We are sorry if his comment lead to a misunderstanding, and we hope this clears it up.

Sincerely,

Spokesperson
German Embassy Washington

= = = = =

I guess there's still a MAJOR gap in the "official" German government's knowledge from 1945'ish to 1990...

Apparently there was no Hungarian uprising, nor were there no 100's of thousands of people who were sent in cattle cars to the Soviet Gulags, etc, during this timeframe.

My Senator and Congressman will be reading from my sometime next week.

Regards

1990's Germany's starting fresh date, why do you think this is Kyoto's baseline?

@ WhatDoIKnow

No, I never had to fight and bleed for my freedom. And I am very grateful for this.

As I explicitely said in my comment, I have the deepest respect for anybody who sacrificed his life for freedom and democracy.

And I honestly admire you for what you have done while I was savely sitting in front of TV.

But I also think that your comments sometimes are BS.

Of course there often is a relation between events in history. But not always.

The idea that the revolutions "unmasked" Socialism and thus lead to its fall sounds good. But then: Why didn´t the Soviet Union crumble then and there? Why did it take another 20-40 years?

Of course, we cannot be sure of the truth. But did the people shout "Remember 1968!" in 1989? There were lots of interviews etc. back then, and I don´t remember any mentioning of the "old" revolutions. Yes, I´m talking about Germany here; but let´s not forget that the storm started in Germany (ok, Hungary).


For example assume that the "transformation of Cuba to democracy" is finished in 2010. Would you really say that the Pig´s Bay battle was part of this transformation? It´s part of the history, but it did not contribute anything to the transformation of Cuba to democracy.
It was a failure, but that doesn´t make the deed any less valueable.


The gulags certainly showed the inhumanity of the Soviet system. But I still wouldn´t say that they were part of the transformation of the SU to democracy!?


Btw, please don´t get this wrong: I´m not fighting for Mr Ischinger here (although I think that quick interviews shouldn´t be overrated). Ray´s scathing words are dead on.

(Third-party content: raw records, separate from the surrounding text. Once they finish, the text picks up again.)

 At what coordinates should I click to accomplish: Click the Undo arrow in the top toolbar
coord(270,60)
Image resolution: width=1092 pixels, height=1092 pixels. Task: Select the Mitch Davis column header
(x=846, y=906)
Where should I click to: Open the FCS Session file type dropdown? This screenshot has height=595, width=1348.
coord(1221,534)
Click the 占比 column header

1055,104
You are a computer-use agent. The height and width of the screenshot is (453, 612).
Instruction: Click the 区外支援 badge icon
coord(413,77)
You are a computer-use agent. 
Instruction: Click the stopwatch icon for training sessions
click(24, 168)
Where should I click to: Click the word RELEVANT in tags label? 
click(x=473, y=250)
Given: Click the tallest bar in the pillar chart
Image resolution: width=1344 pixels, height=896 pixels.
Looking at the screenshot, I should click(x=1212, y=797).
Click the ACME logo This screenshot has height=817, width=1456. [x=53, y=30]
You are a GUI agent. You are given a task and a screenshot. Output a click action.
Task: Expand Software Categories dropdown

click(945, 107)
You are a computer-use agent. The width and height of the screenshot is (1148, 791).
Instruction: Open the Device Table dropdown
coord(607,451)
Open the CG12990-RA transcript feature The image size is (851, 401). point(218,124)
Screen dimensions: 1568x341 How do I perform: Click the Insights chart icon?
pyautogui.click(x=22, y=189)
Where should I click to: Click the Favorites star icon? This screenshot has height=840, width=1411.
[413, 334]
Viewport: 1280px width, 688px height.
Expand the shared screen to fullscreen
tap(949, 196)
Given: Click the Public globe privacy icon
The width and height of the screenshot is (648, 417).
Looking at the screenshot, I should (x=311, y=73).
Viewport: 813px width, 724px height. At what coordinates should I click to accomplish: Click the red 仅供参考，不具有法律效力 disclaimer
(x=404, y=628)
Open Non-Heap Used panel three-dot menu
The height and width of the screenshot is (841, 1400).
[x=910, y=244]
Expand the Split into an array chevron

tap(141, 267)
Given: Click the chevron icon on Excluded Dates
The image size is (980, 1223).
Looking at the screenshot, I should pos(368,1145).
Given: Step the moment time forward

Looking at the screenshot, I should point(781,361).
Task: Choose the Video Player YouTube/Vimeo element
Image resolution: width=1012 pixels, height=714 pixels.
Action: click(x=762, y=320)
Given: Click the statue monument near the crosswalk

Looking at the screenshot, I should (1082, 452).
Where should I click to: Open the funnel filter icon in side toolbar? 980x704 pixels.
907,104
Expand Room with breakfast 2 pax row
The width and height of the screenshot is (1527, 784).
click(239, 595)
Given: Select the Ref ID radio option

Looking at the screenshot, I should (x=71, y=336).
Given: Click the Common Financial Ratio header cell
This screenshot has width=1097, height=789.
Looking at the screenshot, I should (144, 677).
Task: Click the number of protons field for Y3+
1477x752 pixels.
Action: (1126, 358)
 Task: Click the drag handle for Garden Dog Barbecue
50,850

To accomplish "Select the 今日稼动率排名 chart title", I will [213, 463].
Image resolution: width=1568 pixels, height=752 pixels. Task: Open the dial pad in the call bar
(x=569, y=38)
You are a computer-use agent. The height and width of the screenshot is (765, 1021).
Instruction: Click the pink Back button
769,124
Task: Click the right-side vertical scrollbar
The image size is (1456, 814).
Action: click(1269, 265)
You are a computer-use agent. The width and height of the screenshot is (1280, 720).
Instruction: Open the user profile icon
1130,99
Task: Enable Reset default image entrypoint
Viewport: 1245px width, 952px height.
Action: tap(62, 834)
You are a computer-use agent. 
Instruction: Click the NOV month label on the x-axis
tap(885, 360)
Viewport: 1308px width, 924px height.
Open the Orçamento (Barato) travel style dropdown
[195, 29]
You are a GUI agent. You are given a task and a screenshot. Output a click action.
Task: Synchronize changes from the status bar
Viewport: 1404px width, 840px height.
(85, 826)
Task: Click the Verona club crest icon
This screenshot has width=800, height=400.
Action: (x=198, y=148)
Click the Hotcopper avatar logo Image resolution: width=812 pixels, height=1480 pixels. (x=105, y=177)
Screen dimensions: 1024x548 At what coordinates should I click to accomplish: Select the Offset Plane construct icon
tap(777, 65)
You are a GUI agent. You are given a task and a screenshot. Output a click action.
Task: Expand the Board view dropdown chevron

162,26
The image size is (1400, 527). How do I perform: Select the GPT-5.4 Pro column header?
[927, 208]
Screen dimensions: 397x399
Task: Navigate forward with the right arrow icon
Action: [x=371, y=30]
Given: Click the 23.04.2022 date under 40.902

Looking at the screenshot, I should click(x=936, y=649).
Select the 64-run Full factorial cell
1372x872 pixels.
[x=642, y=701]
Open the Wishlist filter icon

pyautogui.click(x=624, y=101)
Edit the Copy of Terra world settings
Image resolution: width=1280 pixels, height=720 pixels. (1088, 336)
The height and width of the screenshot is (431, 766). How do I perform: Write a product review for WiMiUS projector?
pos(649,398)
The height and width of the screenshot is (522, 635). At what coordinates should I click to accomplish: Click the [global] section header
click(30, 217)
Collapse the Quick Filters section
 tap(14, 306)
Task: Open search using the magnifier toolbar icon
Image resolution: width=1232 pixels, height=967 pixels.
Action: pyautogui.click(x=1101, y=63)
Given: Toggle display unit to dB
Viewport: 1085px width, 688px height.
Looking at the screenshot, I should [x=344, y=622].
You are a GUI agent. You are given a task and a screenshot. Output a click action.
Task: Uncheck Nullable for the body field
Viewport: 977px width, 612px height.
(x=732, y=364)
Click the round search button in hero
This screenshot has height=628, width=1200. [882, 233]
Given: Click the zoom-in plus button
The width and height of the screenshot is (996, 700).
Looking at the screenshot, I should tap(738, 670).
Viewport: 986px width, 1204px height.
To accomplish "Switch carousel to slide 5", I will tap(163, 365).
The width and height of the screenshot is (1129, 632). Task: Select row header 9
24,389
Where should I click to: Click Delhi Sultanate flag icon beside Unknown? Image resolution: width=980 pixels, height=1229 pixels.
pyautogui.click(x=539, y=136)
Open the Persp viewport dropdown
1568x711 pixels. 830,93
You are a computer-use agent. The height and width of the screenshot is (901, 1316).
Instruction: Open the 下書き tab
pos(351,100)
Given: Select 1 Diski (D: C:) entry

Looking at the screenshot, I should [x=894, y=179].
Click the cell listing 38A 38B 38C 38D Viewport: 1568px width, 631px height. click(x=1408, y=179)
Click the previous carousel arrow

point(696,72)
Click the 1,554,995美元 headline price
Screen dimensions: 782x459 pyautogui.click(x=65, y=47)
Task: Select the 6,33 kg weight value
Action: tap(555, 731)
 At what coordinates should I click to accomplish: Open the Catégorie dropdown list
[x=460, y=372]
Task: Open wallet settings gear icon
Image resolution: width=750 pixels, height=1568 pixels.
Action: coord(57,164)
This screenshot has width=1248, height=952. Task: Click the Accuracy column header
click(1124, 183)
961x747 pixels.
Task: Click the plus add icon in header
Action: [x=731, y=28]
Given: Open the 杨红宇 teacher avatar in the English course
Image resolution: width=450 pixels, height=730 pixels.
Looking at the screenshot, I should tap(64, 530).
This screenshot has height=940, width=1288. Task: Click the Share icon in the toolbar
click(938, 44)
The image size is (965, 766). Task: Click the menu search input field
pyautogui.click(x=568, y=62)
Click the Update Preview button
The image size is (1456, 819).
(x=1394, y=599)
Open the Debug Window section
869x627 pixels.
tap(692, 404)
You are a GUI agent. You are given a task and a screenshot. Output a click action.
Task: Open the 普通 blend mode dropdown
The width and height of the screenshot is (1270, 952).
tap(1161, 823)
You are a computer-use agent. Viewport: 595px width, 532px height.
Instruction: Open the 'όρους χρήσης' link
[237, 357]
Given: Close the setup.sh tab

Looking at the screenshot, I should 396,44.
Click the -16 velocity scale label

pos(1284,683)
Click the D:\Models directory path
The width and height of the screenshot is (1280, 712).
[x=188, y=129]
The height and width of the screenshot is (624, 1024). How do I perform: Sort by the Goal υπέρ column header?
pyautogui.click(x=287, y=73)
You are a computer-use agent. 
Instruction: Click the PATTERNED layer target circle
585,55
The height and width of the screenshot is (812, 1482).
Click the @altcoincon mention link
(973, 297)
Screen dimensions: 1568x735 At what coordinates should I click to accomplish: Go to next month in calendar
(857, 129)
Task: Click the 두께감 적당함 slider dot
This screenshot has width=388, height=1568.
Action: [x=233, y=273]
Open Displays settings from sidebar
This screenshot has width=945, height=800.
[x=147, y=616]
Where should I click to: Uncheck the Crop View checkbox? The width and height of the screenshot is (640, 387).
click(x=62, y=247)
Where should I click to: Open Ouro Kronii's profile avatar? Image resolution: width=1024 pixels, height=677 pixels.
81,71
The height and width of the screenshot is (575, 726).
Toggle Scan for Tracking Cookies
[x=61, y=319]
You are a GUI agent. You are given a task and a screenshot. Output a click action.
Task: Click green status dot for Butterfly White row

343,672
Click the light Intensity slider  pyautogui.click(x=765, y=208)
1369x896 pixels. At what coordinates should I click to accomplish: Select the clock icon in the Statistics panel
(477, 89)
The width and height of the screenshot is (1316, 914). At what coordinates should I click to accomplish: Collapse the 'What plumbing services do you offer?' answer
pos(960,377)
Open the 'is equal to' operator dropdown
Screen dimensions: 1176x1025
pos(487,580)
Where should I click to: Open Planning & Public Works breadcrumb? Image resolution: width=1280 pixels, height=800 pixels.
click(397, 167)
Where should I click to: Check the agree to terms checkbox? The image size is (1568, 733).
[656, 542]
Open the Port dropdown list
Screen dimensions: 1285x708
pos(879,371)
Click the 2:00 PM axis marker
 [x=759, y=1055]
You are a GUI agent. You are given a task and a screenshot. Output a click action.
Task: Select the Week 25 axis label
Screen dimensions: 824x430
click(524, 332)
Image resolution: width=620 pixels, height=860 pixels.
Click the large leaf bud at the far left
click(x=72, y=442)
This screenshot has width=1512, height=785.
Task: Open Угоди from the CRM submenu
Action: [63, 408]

As for Kyoto, it still slays me that the treaty was crushed 95-0 in the United States Senate (yes, John Kerry voted 'no', as well as Ted Kennedy and a few other 'luminaries') but, of course, that little "detail" gets little to no mention.

Who was the US president when this occurred? None other than William Jefferson (aka Bill) Clinton.

I got the same response from the German Embassy that "Anonymous" received.

At least the ambassador chose not to convey the following to me--"Since 1946, relations between Germany and it's neighbours have been a model of peaceful cooperation!"

No point in writing to the German Embassy in Washington. Write to his boss in Berlin. Ask for his recall.